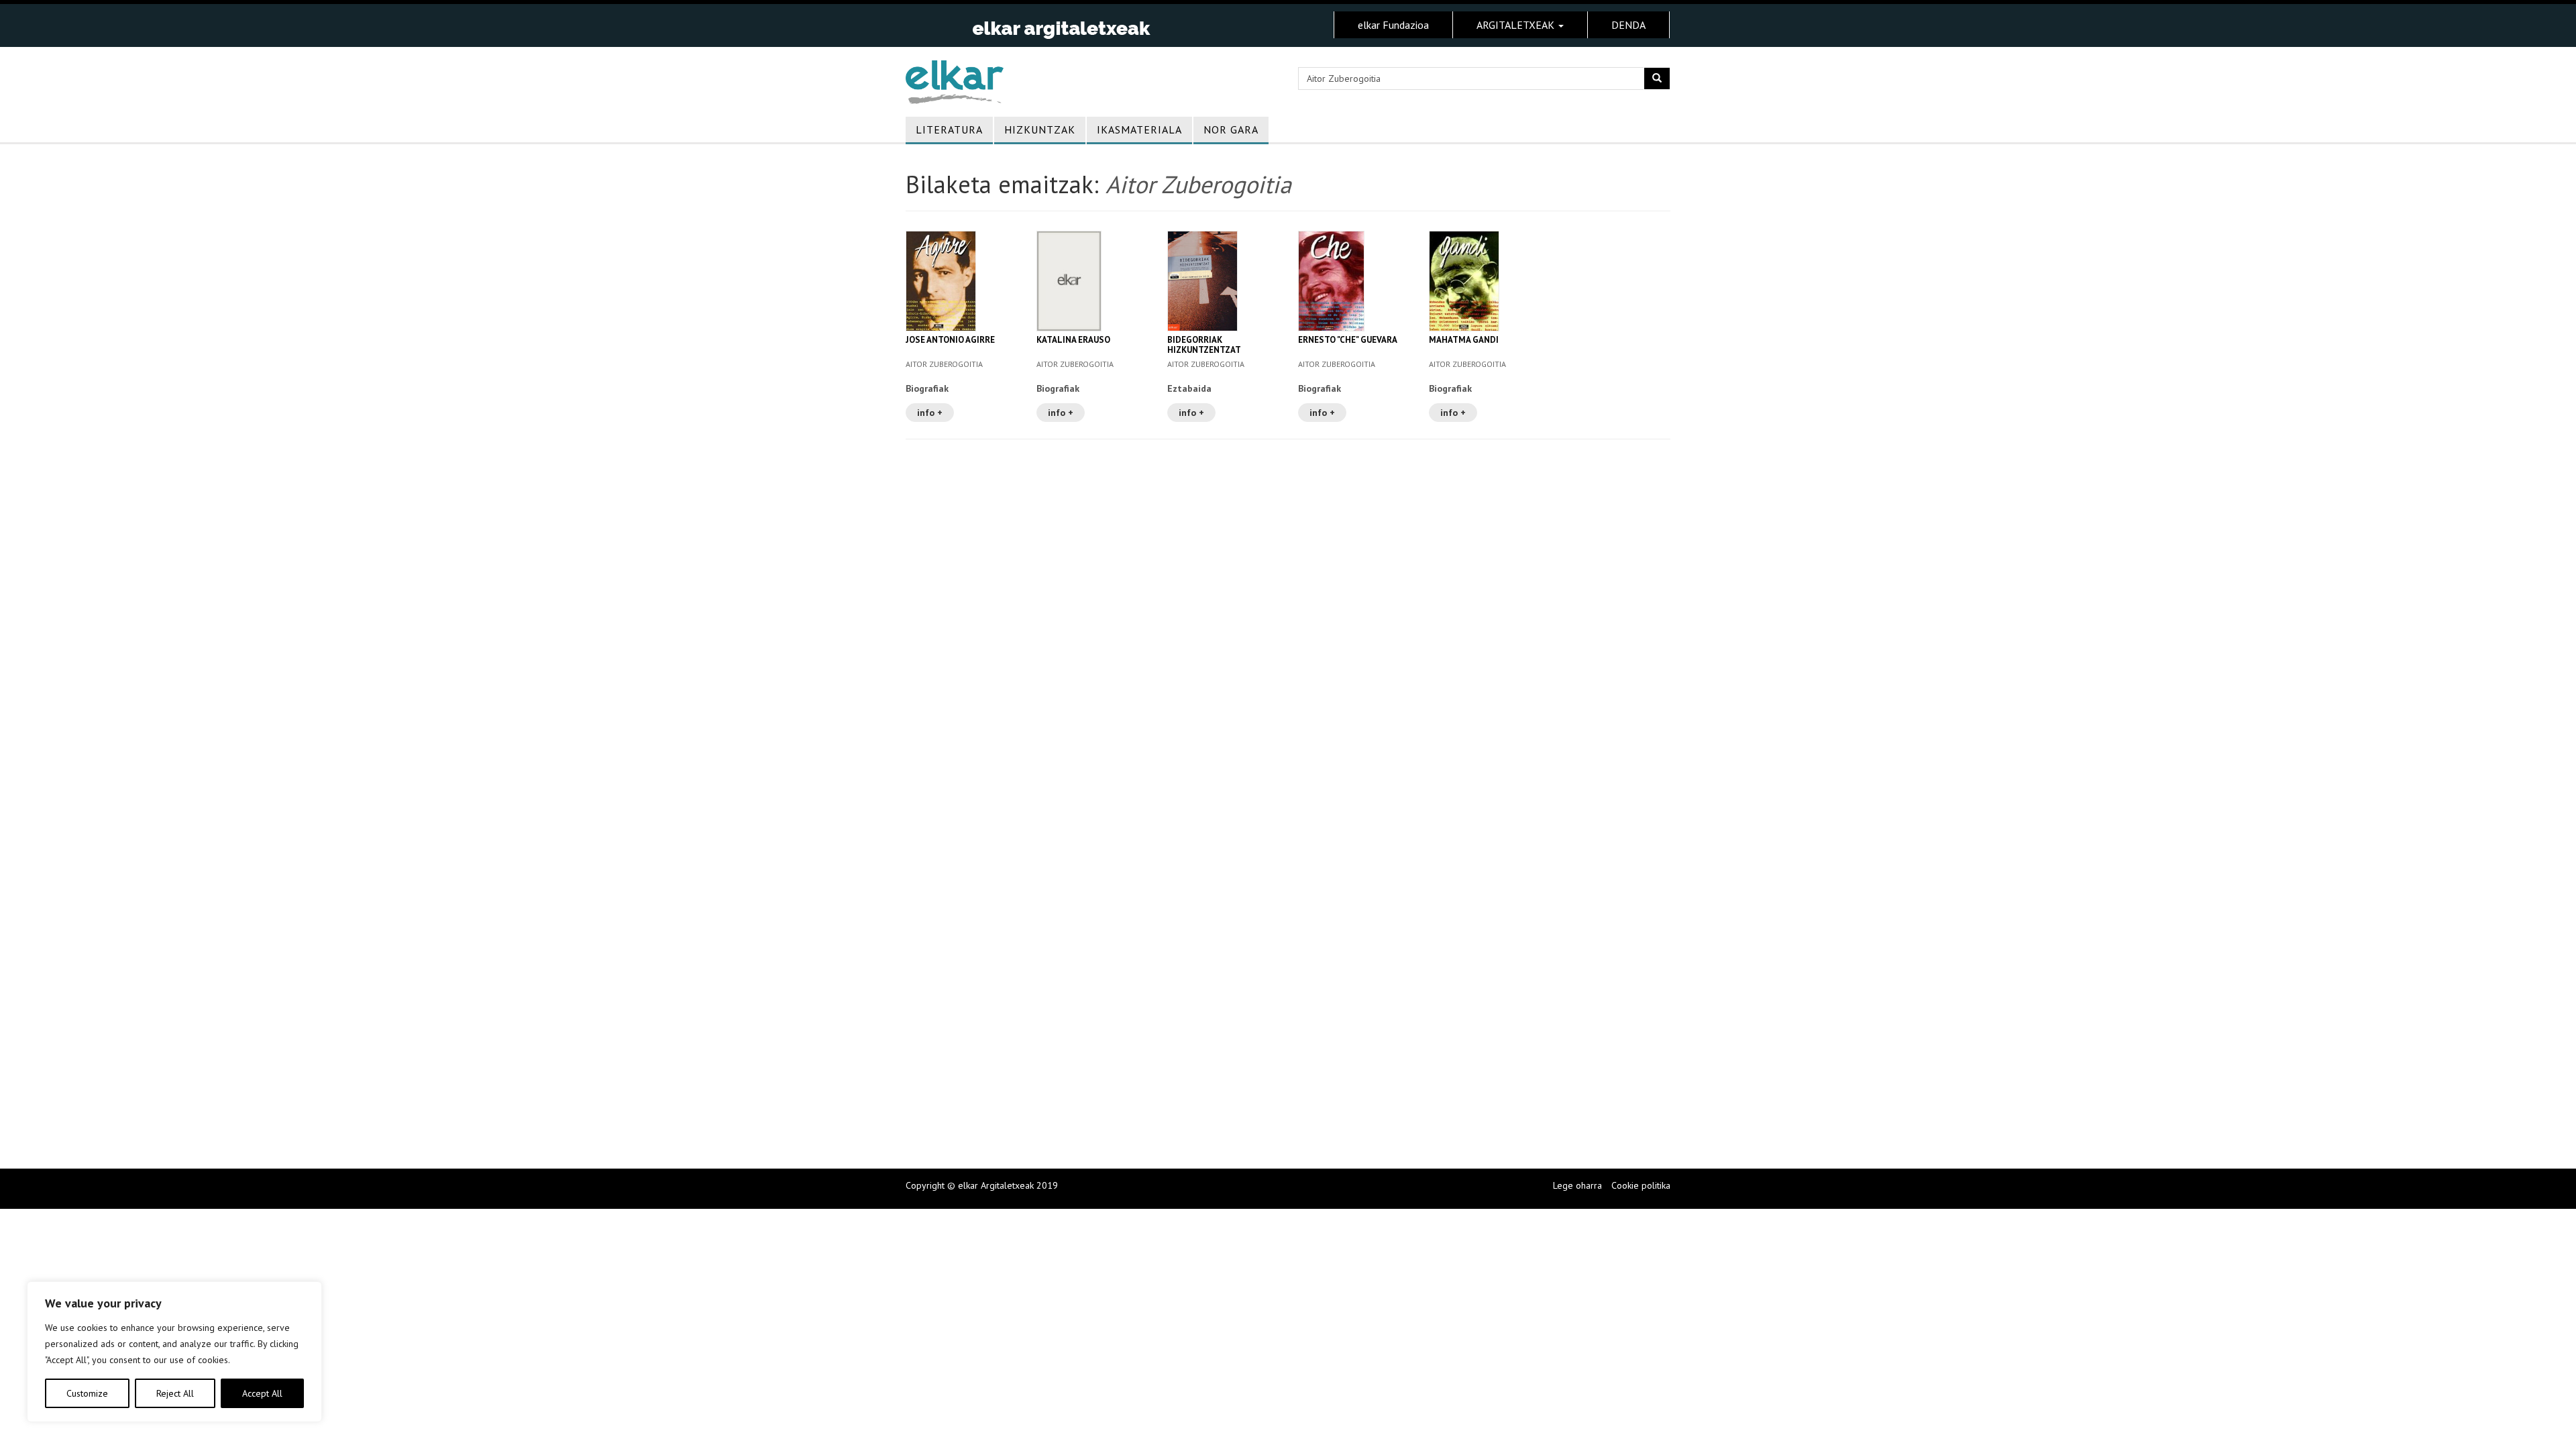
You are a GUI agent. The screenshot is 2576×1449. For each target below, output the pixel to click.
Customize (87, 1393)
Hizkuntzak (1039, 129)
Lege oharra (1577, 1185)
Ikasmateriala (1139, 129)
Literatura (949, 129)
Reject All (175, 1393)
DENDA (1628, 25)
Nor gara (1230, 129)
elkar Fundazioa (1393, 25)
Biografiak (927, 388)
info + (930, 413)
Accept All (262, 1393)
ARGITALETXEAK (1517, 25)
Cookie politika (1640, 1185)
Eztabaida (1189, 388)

================================

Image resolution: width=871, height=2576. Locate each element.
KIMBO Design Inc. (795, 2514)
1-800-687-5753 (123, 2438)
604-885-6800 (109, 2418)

================================

**WHAT IS EXPECTED:**
Which lines above run from the one containing "Accept All (262, 1393)" to the one containing "Eztabaida (1189, 388)"? Give them again exactly, both ends included.

**WRITTEN RESPONSE:**
Accept All (262, 1393)
ARGITALETXEAK (1517, 25)
Cookie politika (1640, 1185)
Eztabaida (1189, 388)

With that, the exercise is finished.